Millionenfache Messung des Signals
Ermöglicht wird SDR durch immer leistungsfähigere Elektronikkomponenten. Diese sind dazu in der Lage, Funksignale kurz nach deren Eintreffen auf eine Antenne zu digitalisieren. Diese Analog-Digital-Wandler vermessen das Signal mehrere Millionen bis Milliarden Mal pro Sekunde und wandeln es in eine Folge von Zahlen um. Die Zahlenfolge wird anschliessend von einem digitalen Prozessor wie beispielsweise einem herkömmlichen Computer beliebig verarbeitet. Erst dadurch ist es möglich, beispielsweise Bilder oder Videos zu übertragen. Da die Rechenkapazität bei solchen Prozessoren ebenfalls immer grösser wird, lassen sich auch sehr komplexe Algorithmen umsetzen. Dies ermöglicht völlig neue Kommunikationsverfahren, die in rein analoger Form, wie sie in älteren, herkömmlichen Funksystemen vorkommt, nicht möglich sind.
Jeder kann ein Funkgerät abhören
Mittlerweile gibt es auf dem Markt eine Menge verschiedener SDR-Geräte in allen Preis- und Leistungsklassen. Als Amateur kann man bereits für 20 Franken einen kleinen Empfänger kaufen und damit eine Vielzahl von Funksignalen empfangen und decodieren. So wäre es etwa mit wenig Aufwand jeder Person möglich, einen Flugfunkspruch abzuhören oder Pager-Nachrichten zu decodieren.
Professionellere Geräte sind natürlich deutlich teurer, können aber dafür auch wesentlich mehr leisten. Sie haben oft eine enorme Abtastgeschwindigkeit und können Signale auf unterschiedlichste Arten und bei Bedarf von mehreren Antennen gleichzeitig erfassen. Letzteres ermöglicht zum Beispiel, dass damit auch die Einfallsrichtung eines Signals bestimmt werden kann, was für Aufklärungs- und Radaranwendungen grosses Potential bietet.
Herausforderungen
Obwohl diese SDR-Geräte in grosser Vielfalt erhältlich sind, ist es noch nicht immer ganz einfach, sie zu verwenden. Denn es gibt bisher keine Standards bei den Schnittstellen zwischen einem Funkgerät und der Prozessoreinheit. Dadurch muss oftmals die Software geändert werden, wenn ein anderes SDR-Gerät verwendet wird. Auch führen die hohen Datenraten dazu, dass die Signale häufig nicht von herkömmlichen Computerprozessoren verarbeitet werden können, sondern sehr spezialisierte Prozessoren zum Zug kommen. Diese sind wiederum viel schwieriger und aufwändiger zu programmieren.

Aufgabenstellung:
(1) Wie viel kostet laut dem Text über SDR ein kleiner Empfänger für Amateure?
(2) Schreib den Text über SDR im Anschluss an seinen letzten Satz weiter.

Datenübersicht:
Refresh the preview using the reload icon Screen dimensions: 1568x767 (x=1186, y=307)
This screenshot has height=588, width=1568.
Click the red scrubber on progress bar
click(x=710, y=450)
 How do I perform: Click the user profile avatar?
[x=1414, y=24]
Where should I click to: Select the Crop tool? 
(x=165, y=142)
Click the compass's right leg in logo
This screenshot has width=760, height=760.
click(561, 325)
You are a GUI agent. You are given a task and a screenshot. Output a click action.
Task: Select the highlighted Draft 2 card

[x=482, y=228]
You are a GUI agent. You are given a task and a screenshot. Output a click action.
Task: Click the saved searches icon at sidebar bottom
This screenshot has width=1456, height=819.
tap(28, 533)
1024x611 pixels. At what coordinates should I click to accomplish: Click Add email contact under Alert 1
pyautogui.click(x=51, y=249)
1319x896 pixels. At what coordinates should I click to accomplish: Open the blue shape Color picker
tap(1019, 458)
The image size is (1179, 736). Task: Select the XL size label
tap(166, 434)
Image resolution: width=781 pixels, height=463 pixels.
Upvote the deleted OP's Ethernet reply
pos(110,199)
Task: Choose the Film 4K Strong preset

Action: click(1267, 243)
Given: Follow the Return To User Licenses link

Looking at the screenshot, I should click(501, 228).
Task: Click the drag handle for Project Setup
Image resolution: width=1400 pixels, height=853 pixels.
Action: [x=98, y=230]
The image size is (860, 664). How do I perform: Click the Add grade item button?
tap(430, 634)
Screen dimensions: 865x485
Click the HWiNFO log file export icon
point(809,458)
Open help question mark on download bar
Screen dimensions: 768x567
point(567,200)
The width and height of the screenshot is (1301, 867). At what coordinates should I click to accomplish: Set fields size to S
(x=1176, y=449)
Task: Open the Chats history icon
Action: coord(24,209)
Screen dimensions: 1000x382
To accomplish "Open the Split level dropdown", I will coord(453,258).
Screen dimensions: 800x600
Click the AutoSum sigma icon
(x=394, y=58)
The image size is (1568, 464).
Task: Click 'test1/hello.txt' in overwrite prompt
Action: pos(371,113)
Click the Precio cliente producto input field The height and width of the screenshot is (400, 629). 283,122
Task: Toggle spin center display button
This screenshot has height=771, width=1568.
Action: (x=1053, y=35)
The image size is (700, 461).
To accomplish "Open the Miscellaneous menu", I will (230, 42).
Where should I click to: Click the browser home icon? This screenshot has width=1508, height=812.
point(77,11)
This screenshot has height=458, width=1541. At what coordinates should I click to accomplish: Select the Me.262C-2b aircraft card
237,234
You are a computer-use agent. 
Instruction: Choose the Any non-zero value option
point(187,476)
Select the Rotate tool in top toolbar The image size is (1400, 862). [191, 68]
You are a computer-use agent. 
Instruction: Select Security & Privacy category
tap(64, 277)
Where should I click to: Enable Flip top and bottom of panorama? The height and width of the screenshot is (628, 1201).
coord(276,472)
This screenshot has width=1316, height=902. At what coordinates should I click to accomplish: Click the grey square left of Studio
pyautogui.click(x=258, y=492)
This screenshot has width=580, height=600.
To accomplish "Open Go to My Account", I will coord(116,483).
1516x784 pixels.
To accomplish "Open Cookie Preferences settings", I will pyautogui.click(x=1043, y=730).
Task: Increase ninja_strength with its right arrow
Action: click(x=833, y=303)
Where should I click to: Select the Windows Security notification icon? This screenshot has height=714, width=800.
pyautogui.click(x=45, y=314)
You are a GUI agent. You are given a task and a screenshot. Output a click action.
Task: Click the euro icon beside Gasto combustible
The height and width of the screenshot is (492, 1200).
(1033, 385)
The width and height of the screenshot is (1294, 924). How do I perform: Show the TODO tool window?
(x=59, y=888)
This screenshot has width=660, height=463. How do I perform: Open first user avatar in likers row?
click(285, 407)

Antworten je Aufgabe:
(1) Bereits 20 Franken.

(2)
Viele Forschungsaktivitäten im Zusammenhang mit SDR
Bereits heute sind die neusten Funksysteme softwaredefiniert und in Zukunft wird es wohl immer weniger herkömmliche Funksysteme mit einer fest vorgegebenen Funksprache geben. Nicht nur deshalb, sondern auch weil SDR-Geräte viele neue Messungen ermöglichen, beschäftigen sich Mitarbeitende des armasuisse-Forschungsprogramms «Kommunikation» in vielen Projekten mit der SDR-Technologie. Zum Beispiel untersuchen sie neue Funksignaltypen für zukünftige Funkstandards oder schauen sich komplexe Techniken zum Verarbeiten von Signalen an, die eine kooperative Kommunikation ermöglichen, oder sie verwenden Kommunikationssignale zum Detektieren von Flugzeugen. Gerade die Möglichkeit, mehrere Dinge gleichzeitig mit dem gleichen Gerät zu tun, ist besonders attraktiv für das Militär. In der Summe können die Resultate aus den einzelnen Forschungsergebnissen helfen, das folgende Zukunftsszenario zu realisieren.
Funkgerät der Zukunft: Ohren für alles
Stellen sie sich ein zukünftiges Funkgerät vor. Äusserlich wird es sich wahrscheinlich nicht sehr von dem unterscheiden, was man heute schon kennt. Doch anders sieht es im Innern aus. Wenn das Gerät nicht gerade kommunizieren muss, wird es ständig das elektromagnetische Spektrum scannen und etwa laufend die Ausbreitungsbedingungen für die Funksignale messen, fremde Signale erkennen und klassifizieren, erkennen, welche Frequenzen nach welchen Mustern belegt sind, fremde Funksprüche abhören und mit Spracherkennung nach gewissen Wörtern suchen. Schliesslich wird es zusätzlich noch in Rundfunksignalen Echos von Flug- und Fahrzeugen detektieren.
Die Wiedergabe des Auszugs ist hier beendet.